= WORK ITEM =
What is needed here is an exact repetition of the records below, beginning at the line that has "This screenshot has width=1024, height=705." and stopping after the line that has "Given: Click the search box for Nipper folder".

= MATERIAL SHOWN =
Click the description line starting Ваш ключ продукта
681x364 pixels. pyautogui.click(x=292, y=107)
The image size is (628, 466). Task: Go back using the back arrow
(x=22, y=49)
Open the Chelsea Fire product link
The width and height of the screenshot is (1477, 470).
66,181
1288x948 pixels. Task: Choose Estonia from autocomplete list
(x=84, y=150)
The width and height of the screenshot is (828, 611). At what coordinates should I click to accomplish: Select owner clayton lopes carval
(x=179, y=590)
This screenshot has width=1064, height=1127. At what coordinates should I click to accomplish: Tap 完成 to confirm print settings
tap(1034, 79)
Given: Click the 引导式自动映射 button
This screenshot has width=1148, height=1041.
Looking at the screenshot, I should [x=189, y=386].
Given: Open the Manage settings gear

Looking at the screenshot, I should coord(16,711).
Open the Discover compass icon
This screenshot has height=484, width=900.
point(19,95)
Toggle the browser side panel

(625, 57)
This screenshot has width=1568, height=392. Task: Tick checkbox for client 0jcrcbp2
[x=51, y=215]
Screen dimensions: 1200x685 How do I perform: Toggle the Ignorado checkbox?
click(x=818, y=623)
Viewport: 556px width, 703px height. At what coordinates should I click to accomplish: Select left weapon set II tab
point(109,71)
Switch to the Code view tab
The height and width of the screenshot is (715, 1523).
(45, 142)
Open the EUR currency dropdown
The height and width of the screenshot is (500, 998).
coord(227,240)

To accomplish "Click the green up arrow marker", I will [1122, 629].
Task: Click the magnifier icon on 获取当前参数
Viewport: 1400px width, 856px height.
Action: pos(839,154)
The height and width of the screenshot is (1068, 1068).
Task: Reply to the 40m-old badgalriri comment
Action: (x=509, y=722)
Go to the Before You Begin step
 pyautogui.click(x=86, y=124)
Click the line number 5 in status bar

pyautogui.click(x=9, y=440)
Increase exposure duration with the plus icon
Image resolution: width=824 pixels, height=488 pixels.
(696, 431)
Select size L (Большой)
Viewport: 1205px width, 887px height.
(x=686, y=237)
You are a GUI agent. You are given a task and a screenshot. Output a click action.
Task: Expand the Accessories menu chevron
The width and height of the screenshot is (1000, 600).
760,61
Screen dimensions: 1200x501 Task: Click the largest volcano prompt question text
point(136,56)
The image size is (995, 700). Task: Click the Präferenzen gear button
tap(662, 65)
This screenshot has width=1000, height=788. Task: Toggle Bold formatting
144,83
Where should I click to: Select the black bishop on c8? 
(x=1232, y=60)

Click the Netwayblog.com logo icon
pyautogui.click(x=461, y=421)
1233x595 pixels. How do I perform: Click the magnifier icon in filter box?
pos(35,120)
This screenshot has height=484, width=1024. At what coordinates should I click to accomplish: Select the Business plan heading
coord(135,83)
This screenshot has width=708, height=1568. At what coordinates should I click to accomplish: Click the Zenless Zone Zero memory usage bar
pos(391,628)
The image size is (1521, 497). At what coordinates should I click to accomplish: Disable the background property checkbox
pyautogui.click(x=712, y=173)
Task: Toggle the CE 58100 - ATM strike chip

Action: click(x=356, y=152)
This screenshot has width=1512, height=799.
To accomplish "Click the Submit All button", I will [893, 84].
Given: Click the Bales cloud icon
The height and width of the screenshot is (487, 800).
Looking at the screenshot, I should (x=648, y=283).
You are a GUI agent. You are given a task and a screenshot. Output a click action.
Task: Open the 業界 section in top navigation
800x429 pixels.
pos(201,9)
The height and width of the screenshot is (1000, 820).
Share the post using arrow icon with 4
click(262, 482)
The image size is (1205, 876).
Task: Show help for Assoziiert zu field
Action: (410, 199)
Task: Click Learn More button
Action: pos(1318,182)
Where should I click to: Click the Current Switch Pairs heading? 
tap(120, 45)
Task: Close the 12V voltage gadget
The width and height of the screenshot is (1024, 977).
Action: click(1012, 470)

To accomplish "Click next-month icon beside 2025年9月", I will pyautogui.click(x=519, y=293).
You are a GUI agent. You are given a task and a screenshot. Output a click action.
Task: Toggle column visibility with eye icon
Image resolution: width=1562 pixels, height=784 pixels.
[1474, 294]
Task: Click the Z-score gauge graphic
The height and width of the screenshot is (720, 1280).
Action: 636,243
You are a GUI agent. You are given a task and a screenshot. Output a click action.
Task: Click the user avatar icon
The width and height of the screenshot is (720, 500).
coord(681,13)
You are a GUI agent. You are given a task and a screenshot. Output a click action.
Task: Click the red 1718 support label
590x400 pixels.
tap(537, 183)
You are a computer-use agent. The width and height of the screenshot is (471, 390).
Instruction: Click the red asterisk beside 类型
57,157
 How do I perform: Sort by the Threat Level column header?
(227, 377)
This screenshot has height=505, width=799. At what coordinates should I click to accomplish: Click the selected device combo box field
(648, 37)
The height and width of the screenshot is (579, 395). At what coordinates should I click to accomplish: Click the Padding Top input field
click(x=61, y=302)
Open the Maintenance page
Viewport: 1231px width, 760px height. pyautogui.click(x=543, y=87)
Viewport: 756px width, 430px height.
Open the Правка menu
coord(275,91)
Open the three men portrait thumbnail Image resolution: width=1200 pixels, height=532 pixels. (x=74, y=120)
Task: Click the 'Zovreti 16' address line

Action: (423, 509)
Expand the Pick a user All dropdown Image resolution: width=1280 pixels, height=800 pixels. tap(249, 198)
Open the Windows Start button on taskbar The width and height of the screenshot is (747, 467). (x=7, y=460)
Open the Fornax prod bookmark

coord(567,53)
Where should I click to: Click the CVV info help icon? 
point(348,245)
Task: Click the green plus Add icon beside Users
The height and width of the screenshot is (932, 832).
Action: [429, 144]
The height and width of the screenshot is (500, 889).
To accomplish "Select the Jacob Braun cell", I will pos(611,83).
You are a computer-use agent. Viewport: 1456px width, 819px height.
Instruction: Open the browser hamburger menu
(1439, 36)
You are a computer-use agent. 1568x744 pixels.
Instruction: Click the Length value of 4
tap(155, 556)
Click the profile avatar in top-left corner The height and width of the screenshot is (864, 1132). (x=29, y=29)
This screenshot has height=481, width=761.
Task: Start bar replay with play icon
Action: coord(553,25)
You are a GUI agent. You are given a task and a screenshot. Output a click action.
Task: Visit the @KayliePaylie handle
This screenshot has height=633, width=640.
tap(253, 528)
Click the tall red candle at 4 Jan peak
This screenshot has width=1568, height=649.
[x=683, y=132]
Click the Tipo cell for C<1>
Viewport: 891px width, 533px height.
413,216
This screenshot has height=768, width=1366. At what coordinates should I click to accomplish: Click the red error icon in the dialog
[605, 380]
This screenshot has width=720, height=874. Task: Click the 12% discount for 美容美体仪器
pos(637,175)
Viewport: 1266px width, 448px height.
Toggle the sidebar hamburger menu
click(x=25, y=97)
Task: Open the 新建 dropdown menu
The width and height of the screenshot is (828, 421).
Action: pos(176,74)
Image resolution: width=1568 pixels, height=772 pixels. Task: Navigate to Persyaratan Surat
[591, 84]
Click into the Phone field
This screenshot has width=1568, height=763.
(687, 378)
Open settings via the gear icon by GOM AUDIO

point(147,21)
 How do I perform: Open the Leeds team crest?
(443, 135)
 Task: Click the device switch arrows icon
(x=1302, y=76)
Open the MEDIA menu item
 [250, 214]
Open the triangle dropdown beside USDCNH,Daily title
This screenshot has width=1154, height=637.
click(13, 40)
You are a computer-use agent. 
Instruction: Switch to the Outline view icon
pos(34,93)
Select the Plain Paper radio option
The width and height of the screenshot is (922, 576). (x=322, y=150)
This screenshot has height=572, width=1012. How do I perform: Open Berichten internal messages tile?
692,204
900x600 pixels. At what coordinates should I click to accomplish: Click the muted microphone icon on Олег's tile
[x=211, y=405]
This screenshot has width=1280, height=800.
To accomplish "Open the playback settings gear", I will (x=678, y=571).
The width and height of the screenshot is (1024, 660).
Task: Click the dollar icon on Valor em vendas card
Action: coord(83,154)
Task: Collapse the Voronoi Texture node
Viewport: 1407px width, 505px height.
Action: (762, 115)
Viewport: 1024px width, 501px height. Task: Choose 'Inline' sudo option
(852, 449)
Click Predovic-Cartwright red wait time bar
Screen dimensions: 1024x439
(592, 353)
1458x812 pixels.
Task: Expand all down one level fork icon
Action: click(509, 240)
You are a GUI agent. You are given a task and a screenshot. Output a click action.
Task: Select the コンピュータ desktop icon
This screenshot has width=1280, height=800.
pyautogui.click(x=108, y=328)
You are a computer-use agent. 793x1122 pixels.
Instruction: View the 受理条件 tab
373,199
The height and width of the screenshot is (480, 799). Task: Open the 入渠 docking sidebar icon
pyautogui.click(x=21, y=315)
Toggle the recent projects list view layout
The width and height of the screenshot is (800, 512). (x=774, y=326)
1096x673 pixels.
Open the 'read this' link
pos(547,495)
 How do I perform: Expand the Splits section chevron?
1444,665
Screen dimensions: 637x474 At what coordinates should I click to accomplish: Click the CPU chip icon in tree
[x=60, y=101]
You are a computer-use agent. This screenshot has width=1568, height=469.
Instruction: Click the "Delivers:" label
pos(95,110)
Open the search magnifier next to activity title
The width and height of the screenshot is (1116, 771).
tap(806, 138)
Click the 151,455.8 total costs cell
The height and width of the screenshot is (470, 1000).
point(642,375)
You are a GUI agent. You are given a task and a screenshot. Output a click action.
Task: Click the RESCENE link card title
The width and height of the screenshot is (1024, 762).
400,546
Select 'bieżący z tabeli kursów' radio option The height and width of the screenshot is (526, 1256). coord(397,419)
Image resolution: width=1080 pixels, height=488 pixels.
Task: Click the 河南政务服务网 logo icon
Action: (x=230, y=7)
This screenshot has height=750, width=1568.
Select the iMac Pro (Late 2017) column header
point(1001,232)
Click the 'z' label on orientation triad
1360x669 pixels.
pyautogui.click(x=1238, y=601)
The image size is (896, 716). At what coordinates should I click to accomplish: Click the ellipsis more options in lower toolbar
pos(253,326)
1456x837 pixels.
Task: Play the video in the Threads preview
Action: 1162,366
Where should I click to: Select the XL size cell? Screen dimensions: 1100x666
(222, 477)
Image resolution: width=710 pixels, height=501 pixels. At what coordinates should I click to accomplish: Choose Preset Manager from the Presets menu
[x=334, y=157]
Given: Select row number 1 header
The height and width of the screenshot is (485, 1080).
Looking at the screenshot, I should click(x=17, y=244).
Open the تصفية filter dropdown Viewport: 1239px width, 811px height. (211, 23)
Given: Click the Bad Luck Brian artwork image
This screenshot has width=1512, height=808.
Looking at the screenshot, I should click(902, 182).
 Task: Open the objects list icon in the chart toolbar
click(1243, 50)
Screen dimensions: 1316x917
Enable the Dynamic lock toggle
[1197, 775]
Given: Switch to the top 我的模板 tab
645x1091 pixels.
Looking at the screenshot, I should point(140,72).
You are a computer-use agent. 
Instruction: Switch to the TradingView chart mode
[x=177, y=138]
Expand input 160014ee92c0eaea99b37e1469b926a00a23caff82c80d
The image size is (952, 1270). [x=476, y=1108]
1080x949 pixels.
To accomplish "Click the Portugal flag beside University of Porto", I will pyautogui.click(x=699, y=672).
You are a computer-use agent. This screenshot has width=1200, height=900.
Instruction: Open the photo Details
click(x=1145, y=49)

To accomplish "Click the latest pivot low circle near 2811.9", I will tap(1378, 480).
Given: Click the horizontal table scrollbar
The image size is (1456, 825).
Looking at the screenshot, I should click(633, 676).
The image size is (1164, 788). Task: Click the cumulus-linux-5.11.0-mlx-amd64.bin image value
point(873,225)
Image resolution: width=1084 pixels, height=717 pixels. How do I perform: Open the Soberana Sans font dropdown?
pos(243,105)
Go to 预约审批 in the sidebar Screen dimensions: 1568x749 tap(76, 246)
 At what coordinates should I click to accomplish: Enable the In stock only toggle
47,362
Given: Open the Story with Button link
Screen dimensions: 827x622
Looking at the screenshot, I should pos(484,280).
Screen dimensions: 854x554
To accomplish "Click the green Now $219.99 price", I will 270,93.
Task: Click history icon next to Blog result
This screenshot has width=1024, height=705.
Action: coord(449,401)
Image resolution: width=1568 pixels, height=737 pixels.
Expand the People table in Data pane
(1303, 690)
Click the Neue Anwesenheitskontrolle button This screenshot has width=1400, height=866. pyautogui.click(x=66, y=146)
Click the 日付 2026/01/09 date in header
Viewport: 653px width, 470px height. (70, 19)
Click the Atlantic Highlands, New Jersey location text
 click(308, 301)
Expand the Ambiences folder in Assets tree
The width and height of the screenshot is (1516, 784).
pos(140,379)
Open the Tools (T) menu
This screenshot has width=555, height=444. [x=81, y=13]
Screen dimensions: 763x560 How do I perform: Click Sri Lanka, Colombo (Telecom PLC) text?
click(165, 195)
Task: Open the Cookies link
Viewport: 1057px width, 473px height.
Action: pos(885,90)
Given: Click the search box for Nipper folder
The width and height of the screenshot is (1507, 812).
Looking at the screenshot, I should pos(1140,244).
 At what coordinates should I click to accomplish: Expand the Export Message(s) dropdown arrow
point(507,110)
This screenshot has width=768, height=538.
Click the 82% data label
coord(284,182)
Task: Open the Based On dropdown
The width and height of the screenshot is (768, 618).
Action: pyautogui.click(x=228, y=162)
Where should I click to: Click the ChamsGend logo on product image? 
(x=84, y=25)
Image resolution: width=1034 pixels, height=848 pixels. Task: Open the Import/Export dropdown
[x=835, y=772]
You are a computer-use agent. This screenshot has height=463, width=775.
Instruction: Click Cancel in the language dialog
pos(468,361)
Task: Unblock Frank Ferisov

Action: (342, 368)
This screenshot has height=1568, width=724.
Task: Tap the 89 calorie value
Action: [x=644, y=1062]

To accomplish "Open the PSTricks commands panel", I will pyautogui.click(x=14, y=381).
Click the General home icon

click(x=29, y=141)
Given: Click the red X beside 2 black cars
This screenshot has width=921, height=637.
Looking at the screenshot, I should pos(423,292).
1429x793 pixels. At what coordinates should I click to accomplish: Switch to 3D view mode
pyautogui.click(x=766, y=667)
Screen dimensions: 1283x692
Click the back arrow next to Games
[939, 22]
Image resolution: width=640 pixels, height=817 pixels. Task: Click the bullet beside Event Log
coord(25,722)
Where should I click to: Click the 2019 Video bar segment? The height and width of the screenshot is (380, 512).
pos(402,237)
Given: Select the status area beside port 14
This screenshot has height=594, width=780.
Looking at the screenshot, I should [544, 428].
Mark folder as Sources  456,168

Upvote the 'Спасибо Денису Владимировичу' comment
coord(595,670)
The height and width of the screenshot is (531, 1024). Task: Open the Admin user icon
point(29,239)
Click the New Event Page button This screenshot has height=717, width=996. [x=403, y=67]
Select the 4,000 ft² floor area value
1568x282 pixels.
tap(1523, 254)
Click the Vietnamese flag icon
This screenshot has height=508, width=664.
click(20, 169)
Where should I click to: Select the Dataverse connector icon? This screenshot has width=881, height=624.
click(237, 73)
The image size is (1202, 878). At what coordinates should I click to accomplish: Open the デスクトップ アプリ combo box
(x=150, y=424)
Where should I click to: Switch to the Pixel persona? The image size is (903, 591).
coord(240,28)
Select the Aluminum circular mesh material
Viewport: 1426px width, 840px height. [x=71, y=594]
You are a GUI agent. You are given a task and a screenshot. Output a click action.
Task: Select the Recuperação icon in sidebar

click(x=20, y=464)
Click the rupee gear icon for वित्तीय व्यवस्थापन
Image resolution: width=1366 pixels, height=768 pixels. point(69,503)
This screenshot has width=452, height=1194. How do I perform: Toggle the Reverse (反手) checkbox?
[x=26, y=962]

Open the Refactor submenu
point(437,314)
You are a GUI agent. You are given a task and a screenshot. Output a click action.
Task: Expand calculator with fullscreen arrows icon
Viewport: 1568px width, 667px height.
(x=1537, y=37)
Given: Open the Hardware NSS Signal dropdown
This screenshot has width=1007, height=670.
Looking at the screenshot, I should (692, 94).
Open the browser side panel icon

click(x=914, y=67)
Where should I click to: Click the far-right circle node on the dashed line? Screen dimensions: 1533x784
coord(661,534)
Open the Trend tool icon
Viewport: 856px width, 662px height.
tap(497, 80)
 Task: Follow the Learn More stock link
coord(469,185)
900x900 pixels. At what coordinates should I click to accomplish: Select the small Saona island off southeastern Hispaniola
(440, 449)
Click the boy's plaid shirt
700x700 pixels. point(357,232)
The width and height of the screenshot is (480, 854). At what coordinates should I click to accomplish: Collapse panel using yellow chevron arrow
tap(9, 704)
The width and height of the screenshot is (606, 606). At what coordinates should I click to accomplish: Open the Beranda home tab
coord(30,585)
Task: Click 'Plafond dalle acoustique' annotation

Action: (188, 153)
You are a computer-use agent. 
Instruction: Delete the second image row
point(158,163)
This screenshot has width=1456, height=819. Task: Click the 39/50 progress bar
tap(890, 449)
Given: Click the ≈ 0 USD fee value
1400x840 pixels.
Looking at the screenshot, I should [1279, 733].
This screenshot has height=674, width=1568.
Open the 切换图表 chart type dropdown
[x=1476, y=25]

= TASK SOLUTION =
This screenshot has width=1024, height=705.
Action: coord(449,401)
Image resolution: width=1568 pixels, height=737 pixels.
Expand the People table in Data pane
(1303, 690)
Click the Neue Anwesenheitskontrolle button This screenshot has width=1400, height=866. pyautogui.click(x=66, y=146)
Click the 日付 2026/01/09 date in header
Viewport: 653px width, 470px height. (70, 19)
Click the Atlantic Highlands, New Jersey location text
 click(308, 301)
Expand the Ambiences folder in Assets tree
The width and height of the screenshot is (1516, 784).
pos(140,379)
Open the Tools (T) menu
This screenshot has width=555, height=444. [x=81, y=13]
Screen dimensions: 763x560 How do I perform: Click Sri Lanka, Colombo (Telecom PLC) text?
click(165, 195)
Task: Open the Cookies link
Viewport: 1057px width, 473px height.
Action: pos(885,90)
Given: Click the search box for Nipper folder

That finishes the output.